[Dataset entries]

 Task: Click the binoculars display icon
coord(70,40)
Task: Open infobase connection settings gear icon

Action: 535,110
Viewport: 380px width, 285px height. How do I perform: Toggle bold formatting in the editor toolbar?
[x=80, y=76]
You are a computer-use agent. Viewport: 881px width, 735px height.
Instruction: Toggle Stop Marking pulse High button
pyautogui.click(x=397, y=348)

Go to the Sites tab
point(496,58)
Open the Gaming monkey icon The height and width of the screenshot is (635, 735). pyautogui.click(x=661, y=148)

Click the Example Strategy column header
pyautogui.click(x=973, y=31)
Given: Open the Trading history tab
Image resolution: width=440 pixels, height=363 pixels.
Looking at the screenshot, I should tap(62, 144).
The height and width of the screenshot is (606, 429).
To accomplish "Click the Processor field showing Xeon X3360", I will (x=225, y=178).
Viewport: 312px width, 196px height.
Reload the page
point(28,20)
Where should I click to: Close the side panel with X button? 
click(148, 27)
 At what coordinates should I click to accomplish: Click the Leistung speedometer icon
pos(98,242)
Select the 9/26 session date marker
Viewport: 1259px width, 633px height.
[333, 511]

### Prompt
The entries above are to be retyped exactly.

### Result for this exercise
 Task: Click the binoculars display icon
coord(70,40)
Task: Open infobase connection settings gear icon

Action: 535,110
Viewport: 380px width, 285px height. How do I perform: Toggle bold formatting in the editor toolbar?
[x=80, y=76]
You are a computer-use agent. Viewport: 881px width, 735px height.
Instruction: Toggle Stop Marking pulse High button
pyautogui.click(x=397, y=348)

Go to the Sites tab
point(496,58)
Open the Gaming monkey icon The height and width of the screenshot is (635, 735). pyautogui.click(x=661, y=148)

Click the Example Strategy column header
pyautogui.click(x=973, y=31)
Given: Open the Trading history tab
Image resolution: width=440 pixels, height=363 pixels.
Looking at the screenshot, I should tap(62, 144).
The height and width of the screenshot is (606, 429).
To accomplish "Click the Processor field showing Xeon X3360", I will (x=225, y=178).
Viewport: 312px width, 196px height.
Reload the page
point(28,20)
Where should I click to: Close the side panel with X button? 
click(148, 27)
 At what coordinates should I click to accomplish: Click the Leistung speedometer icon
pos(98,242)
Select the 9/26 session date marker
Viewport: 1259px width, 633px height.
[333, 511]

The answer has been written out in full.